The present invention automates operations such as job processing enablement and disablement, node introduction or node recovery that might otherwise require manual intervention. Through automation, optimum processing performance may be attained in addition to a lowering of network bandwidth utilization; automation also reduces the cost of operating labor.
The asynchronous method used in an embodiment of the present invention transfers data before it is actually needed—while the application is still queued—and the computational capabilities of processing nodes are being used to execute prior jobs. The overlap of data transfer for another task, while processing occurs for a first task, is akin to pipelining methods in assembly lines.
The terms “computer” and “node,” as used in the description of the present invention, are to be understood in the broadest sense as they can include any computing device or electronic appliance including a computing device such as, for example, a personal computer, a cellular phone or a PDA, which can be connected to various types of networks.
The term “data transfer,” as used in the description of the present invention, is also to be understood in the broadest sense as it can include full and partial data transfers. That is, a data transfer relates to transfers where an entire data entity (e.g., file) is transferred “at once” as well as situations where selected segments of a data entity are transferred at some point. An example of the latter case is a data entity being transferred in its entirety and, at a later time, selected segments of the data entity are updated.
The term “task,” as used in the description of the present invention, is understood in the broadest sense as it includes the typical definition used in throughput processing (e.g., a group of related jobs) but, in addition, any other grouping of pre-defined processes used for device control or simulation. An example of the latter case is a series of ads transferred to electronic billboards and shown in sequence on monitors in public locations.
The term “jobs,” as used in the description of the present invention, is understood in the broadest sense as it includes any action to be performed. An example would be a job defined to turn on lights by sending a signal to an electronic switch.
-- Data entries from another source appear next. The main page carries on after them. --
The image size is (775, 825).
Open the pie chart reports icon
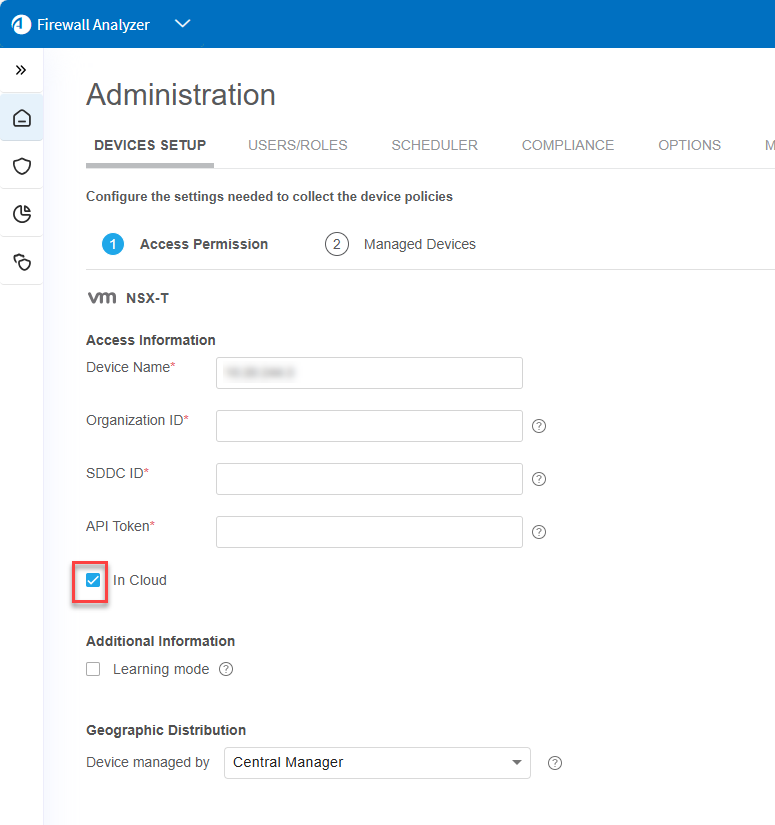tap(21, 214)
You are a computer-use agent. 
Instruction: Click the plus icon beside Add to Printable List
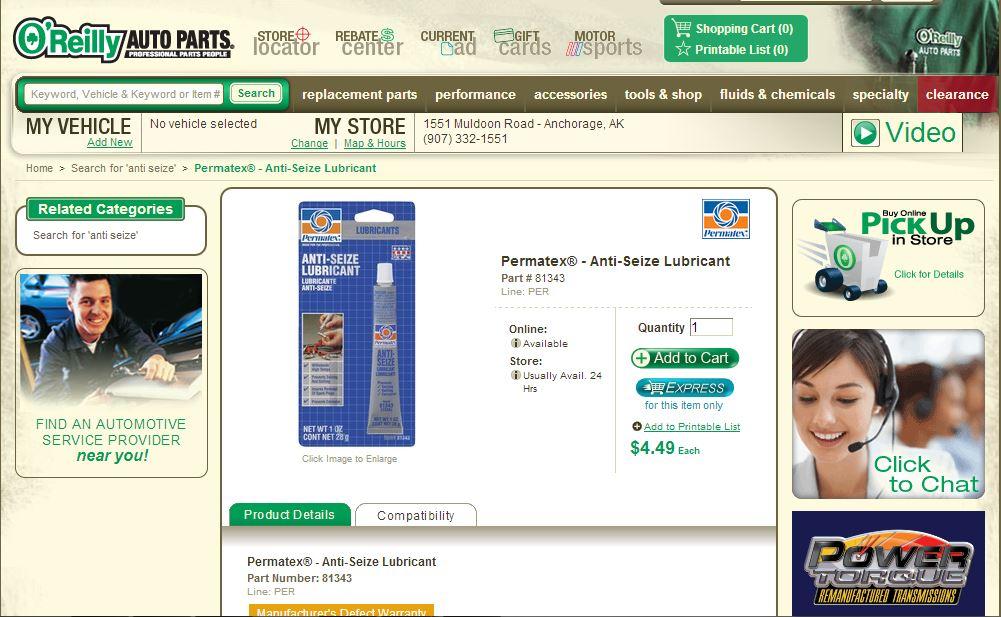[x=636, y=427]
The terms “workload management utility” and “workload distribution mechanism,” as used in the description of the present invention, are to be understood in the broadest sense as they can include any form of remote processing mechanism used to distribute processing among a network of nodes.
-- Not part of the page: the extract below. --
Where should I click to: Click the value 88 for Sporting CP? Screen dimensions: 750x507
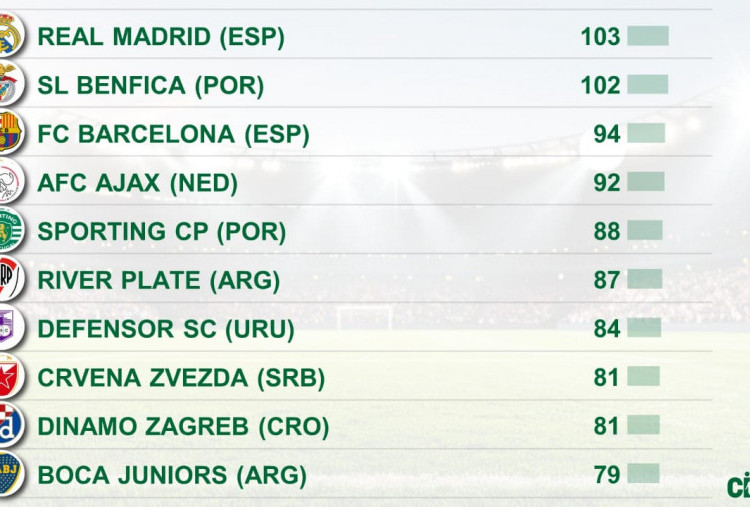(607, 231)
The term “throughput processing,” as used in the description of the present invention, is understood in the broadest sense as it can include any form of processing environment where several jobs are performed simultaneously by any number of nodes.
The term “pseudo file structure,” as used in the description of the present invention, is understood in the broadest sense as it can include any form of data maintenance in a structured and unstructured way in the processing nodes. For instance, a pseudo file structure may represent a file structure hierarchy, as typical to most operating systems, but it may also represent streams of data such as that used in video broadcasting systems.
Users submit job description files 110 to the upper control module 120 of the system 100 and user credentials and permissions are checked by an optional security module 130. In one embodiment, the security module 130 may be a part of upper control module 120. The upper control module 120, parsing the job description file 110, then orders transfer of all required files 140 by invoking a broadcast/multicast data transfer module 150. The upper control module 120 then deposits jobs listed into the built-in workload distribution mechanism. Files are then transferred to all processing nodes and upon completion of said transfers, the lower control module 160, which is running on a processing node, automatically synchronizes with a local workload management mechanism and instructs the upper control module 120 to initiate job dispatch.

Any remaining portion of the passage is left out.